● Action item
For this exercise, write out every entry exactly and leave the pictures out.

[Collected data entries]
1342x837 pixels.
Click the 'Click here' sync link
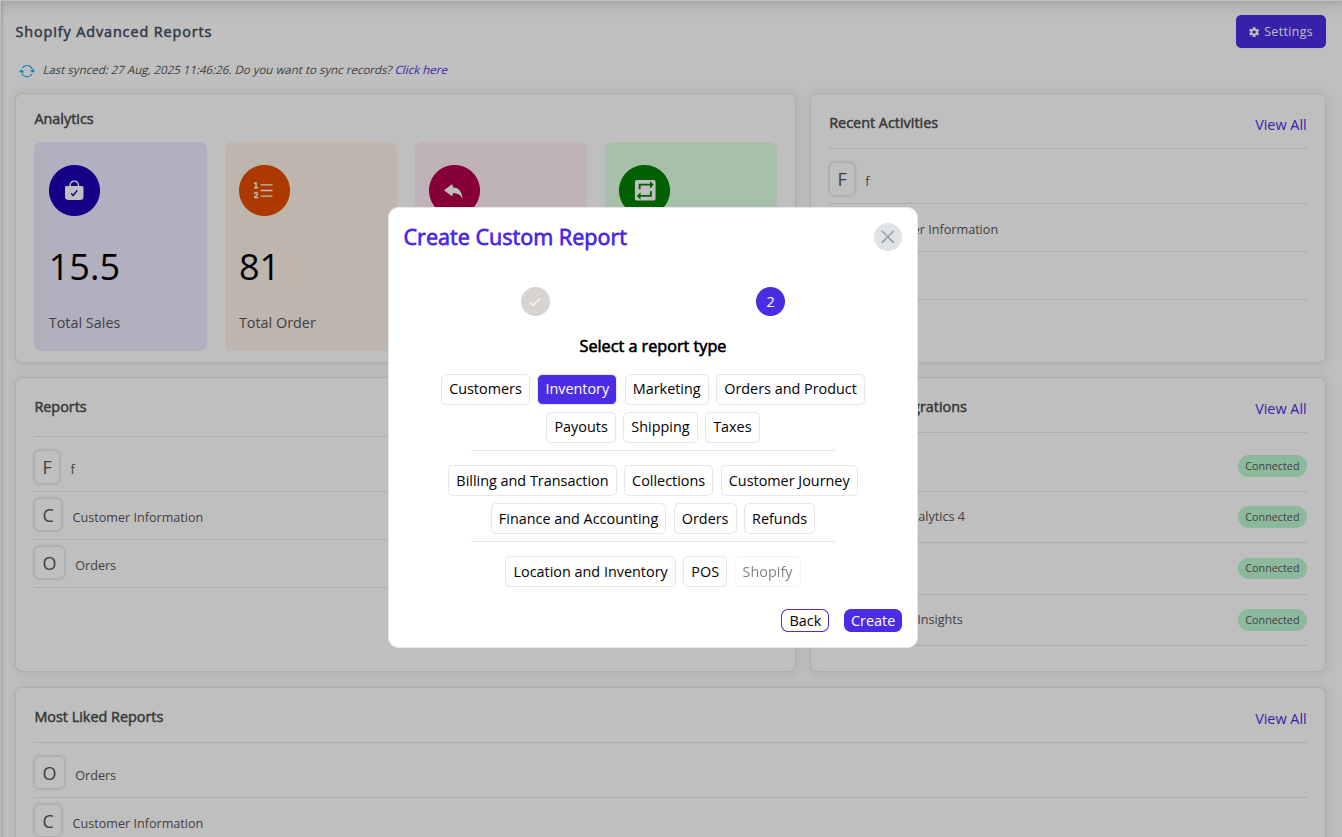point(421,70)
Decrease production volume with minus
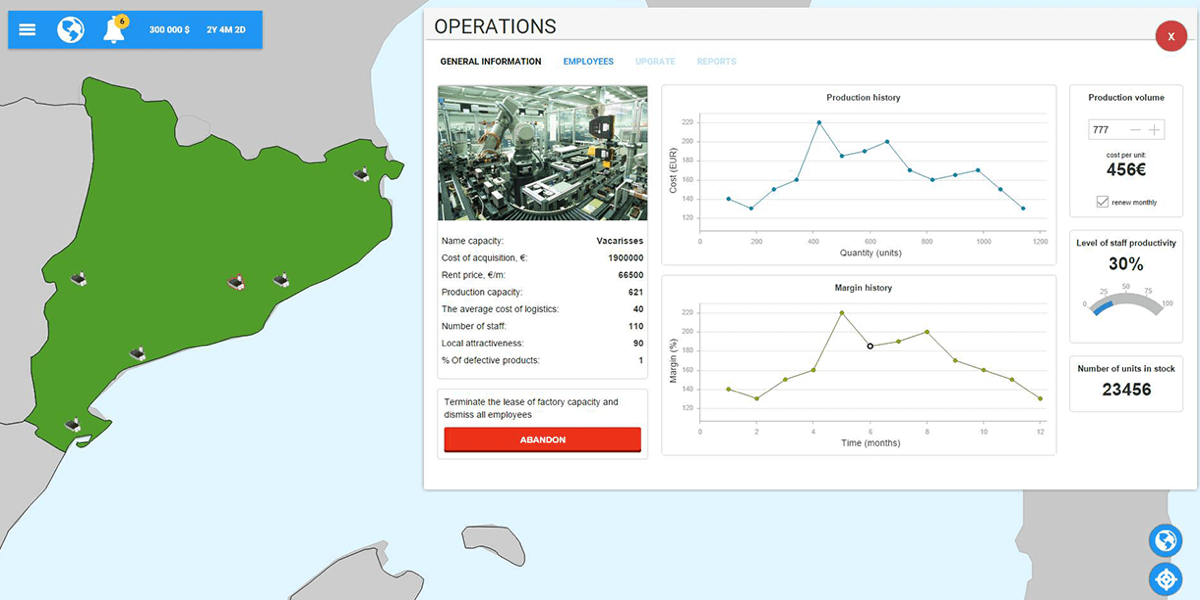The image size is (1200, 600). (x=1135, y=130)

● Response for this exercise
1342x837 pixels.
Click the 'Click here' sync link
point(421,70)
Decrease production volume with minus
The image size is (1200, 600). (x=1135, y=130)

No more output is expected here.